▶ **EXERCISE GOAL**: Leave out the pictures and output the data verbatim.

Stored items
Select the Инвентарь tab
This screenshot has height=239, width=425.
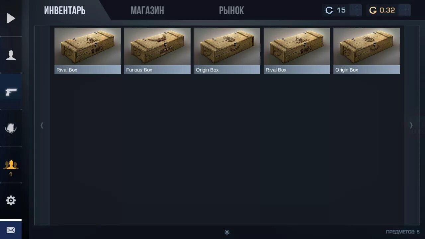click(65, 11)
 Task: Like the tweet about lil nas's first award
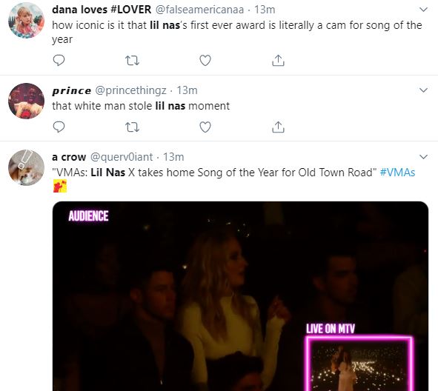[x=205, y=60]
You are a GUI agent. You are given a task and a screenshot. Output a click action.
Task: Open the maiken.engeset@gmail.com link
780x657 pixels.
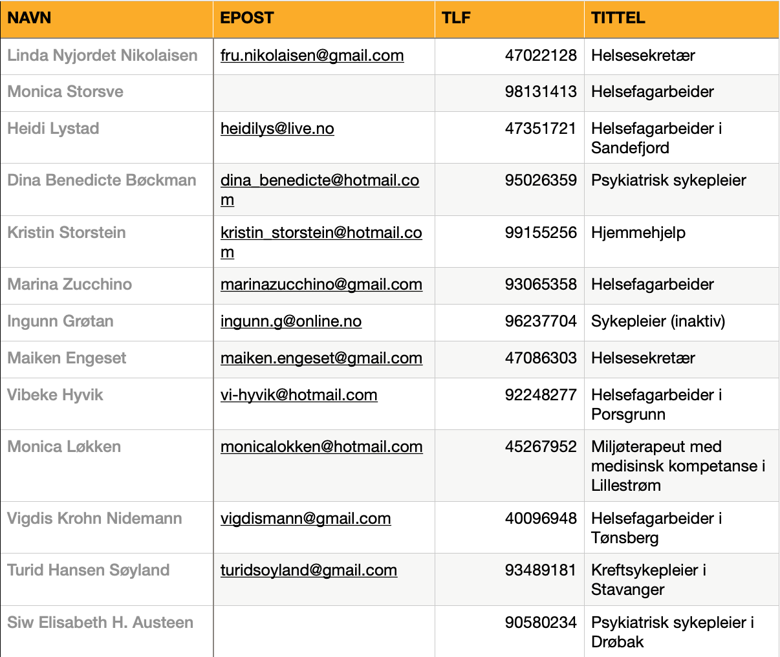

▶ **COMPLETED EXERCISE**:
Select the Инвентарь tab
This screenshot has height=239, width=425.
click(65, 11)
 Task: Like the tweet about lil nas's first award
[x=205, y=60]
You are a GUI agent. You are given a task and a screenshot. Output a click action.
Task: Open the maiken.engeset@gmail.com link
780x657 pixels.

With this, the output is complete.